Gorge employers were regularly saying they had trouble filling well-paying, good-benefit jobs, even though they didn’t even require a college education.
Meanwhile, area high school kids were taking classes that made them ideal candidates for those jobs, but were still missing out on these employment opportunities.
Enter Gorge Works, a new program through the Port of The Dalles that offers paid summer internships and apprenticeship opportunities. It began taking applications for internships in mid-December, and the application period closes Jan. 31.
There are 13 internships available, and the roughly nine-week apprenticeships will start mid-June. The application is online at gorgeworks.com.
“If you are thinking about your career options, you will definitely want to check out what’s on offer,” said Kathy Ursprung, who, along with Bayoán Ware, is spearheading the program through the port, with help from local economic, employment and education organizations.
Paid work experiences include mechanics, welding, millwright, project management, high-tech manufacture, logistics, process coordination and human resources.
“Gorge Works was started because we were told that our area employers are struggling to find skilled and qualified workers, so we developed the program to build our own workforce,” Ursprung said. “Our motto is ‘Careers Start Here.’”
Many major Gorge employers are working with the program, including Oregon Cherry Growers, Insitu, Innovative Composites
Engineering, SDS Lumber, Mid-Columbia Producers, AAA Metal Fabrication, UTC (Cloud Cap) Technology, CH Urness Motors and Griffith Motors.
“We weren’t really intending to have this many positions this year, but the interest has been really strong,” Ursprung said.
“We kept hearing from our Gorge businesses that they have these great jobs with really good salaries and benefits that did not require a college degree,” Ursprung said.
“Some of them, they struggle to recruit people for these opportunities.

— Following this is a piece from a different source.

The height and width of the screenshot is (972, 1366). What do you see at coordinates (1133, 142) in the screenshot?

And on the flip side, we also saw high school students that were missing out on these opportunities even though they took coursework that could apply to the jobs, like mechanics, and welding and computer classes.
“Our goal was to put the two together, and not only that, but get other people who may have been struggling to pull together a living, and with just a little bit of extra training might be able to get a job that pays a family wage with benefits,” she said.

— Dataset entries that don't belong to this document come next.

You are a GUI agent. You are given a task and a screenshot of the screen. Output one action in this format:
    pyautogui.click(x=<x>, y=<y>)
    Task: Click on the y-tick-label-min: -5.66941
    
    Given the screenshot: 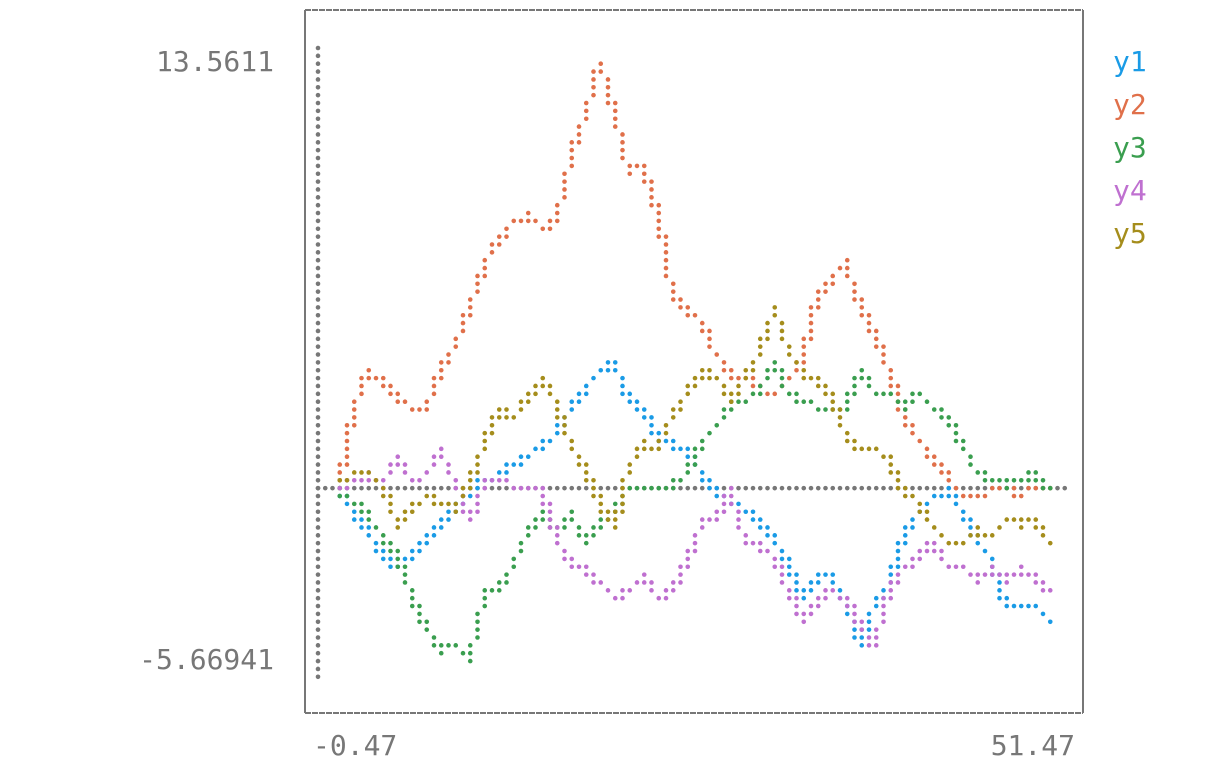 What is the action you would take?
    pyautogui.click(x=206, y=660)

“That’s just huge and has great potential, for some families, to be transformative.”
She said some of the internships offer pretty decent wages, including one that pays almost $16 an hour.
Employers have to pledge to pay the intern, provide them a workspace, and a staffer to oversee and train them.
“I cannot emphasize enough, for the people that are willing to explore, there are some great opportunities out there,” Ursprung said.
She has been going around to area schools and visiting various classes to promote the internships.
While internships are normally associated with college students, that is not the case here.
“You don’t have to be in an education program to qualify for these,” she said.
High school or college coursework, hobbies, work experience, and volunteer activities, for example, can provide the basis of experience or interest needed for some of the positions.
In most cases, but not all, participants must be at least 18 to qualify.
“Graduating high school seniors, community college students or working people looking for a career upgrade can find some great opportunities through Gorge Works,” Ware said.
“Our primary focus is to introduce local people to skilled careers, and to employers who pay a living wage and offer benefits.”
For example, a production yard coordinator in Moro pays $13 an hour and involves raw fruit receiving.
A human resources assistant post pays $13 an hour and is open to those 16 and older. Job duties include developing daily work schedules and maintaining personnel files.
A full-time composite technician position in White Salmon that pays at least minimum wage will involve fabrication of composite parts through machinery, hand and power tools.
The Gorge Works application is a screening tool used to identify potential matches between applicants and employers.
Once chosen by an employer for further consideration, applicants will be required to complete the employer’s internal application process, which may include a background check and drug screen.
In addition to filling out the online application, applicants must include their resume and cover letter in PDF format. An optional video may also be included, and all can be uploaded from the website.
Only one application is required to apply for any or all of the opportunities offered.
Applicants are asked to describe any experience or coursework in science, business, technology, math and vocational education. The application also asks for brief answers – of 10 to 200 words in length -- to questions such as what you do on an ideal weekend and what kind of people do you like to surround yourself with.
Gorge Works will also coordinate weekly mandatory professional development workshops on a variety of topics including workplace expectation, business communication, project management, leadership, finance, community involvement and other topics.
“Being a strong job candidate involves more than just the skills of the job,” Ware said.
“These workshops can help people become more well-rounded and employable. They are also a great way to learn about the businesses of the Gorge and build connections with other participants.”
The program follows the template established by the successful McMinnville Works program, which has been in operation for six years.